Variations in fat distribution have been implicated as one potential reason for disparate associations between BMI and NAFLD prevalence among Asian populations. It has been previously reported that the percent body fat as well as fat distribution differs significantly among Asian and non-Asian populations, such that greater central and visceral adiposity is commonly seen in Asians[25-29]. It has also been implied that as a result of this disparate distribution of fat, excessive amounts of visceral adipose tissue may occur in Asians not overweight or obese using BMI cutoffs.
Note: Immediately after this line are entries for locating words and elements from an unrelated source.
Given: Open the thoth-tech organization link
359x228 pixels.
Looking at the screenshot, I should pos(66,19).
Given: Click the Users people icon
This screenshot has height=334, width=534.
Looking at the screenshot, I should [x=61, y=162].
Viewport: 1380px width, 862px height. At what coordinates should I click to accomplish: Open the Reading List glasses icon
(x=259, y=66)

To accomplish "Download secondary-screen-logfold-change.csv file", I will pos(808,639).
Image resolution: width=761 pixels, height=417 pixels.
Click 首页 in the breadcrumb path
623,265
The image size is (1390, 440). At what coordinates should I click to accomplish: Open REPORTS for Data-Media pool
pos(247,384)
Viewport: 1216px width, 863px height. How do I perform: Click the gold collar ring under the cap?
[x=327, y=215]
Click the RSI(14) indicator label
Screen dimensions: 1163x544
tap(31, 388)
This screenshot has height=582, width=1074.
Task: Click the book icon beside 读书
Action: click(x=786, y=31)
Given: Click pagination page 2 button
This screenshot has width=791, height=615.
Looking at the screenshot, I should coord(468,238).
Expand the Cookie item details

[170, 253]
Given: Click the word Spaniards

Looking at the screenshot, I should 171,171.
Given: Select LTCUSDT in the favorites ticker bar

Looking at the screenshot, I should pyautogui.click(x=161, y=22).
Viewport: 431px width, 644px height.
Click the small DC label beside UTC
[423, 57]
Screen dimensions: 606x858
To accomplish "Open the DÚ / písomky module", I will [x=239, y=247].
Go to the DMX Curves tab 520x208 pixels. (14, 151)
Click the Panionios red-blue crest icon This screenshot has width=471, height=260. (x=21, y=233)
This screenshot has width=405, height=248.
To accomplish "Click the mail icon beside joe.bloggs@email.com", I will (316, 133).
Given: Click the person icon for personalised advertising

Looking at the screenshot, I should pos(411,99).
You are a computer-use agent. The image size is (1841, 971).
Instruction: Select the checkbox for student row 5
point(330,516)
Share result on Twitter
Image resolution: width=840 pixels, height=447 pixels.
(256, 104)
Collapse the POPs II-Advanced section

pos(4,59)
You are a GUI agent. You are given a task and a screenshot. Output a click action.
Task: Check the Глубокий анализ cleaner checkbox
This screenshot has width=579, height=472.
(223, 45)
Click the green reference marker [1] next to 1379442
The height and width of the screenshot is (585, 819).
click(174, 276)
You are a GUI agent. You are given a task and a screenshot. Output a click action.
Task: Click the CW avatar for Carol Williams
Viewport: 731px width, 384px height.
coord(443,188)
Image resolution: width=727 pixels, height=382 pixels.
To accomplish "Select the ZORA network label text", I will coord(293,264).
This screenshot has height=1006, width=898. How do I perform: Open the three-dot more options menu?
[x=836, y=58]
Greater central adiposity distribution is associated with higher risks of cardiovascular disease and metabolic syndrome[65-67]. Furthermore, ideal body weight may be different among different ethnicities and different world regions, such that while an individual does not meet BMI threshold for obesity, he may be significantly heavier than ideal body weight, and this translates into increased risk of insulin resistance and metabolic syndrome[68-70]. For example, Chang et al[68] performed a prospective South Korean study of 15,347 men to assess ultrasound-based diagnosis of fatty liver disease. Even among men with BMI 18.5-22.9, mild weight gains of 0.6 to 2.3 kg were associated with 38%-73% increase in the risk for fatty liver disease. This phenomena, termed “metabolically obese”, namely the increased risk of insulin resistance, metabolic syndrome and NAFLD despite normal or lean BMI, has been more commonly seen in Asian populations[68-70].

Another potential theory that may partially contribute to the rising prevalence of NAFLD among Asian populations centers on the role of diet. Carbohydrates in the form of rice are a central component of the Asian diet. However, significant amounts of carbohydrates in the diet can lead to accumulation of triglycerides within the liver, which is mediated by glucose stimulated activation of the liver transcription factor, carbohydrate responsive element-binding protein (ChREBP). This process over time leads to significant hepatic steatosis and eventual progression of disease towards NASH[71-73]. However, the impact of ChREBP on hepatic steatosis among individuals with significant carbohydrate exposure may not necessarily correlate with development of insulin resistance. A recent study by Benhamed et al[74] evaluated ChREBP over expressing mice fed a standard diet, demonstrating that despite having increased expression of genes involved in lipogenesis/fatty acid esterification and resultant hepatic steatosis, the mice remained insulin sensitive. In addition, ChREBP over expressing mice fed a high-fat diet also showed normal insulin levels and improved insulin signaling and glucose tolerance compared with controls, despite having greater hepatic steatosis.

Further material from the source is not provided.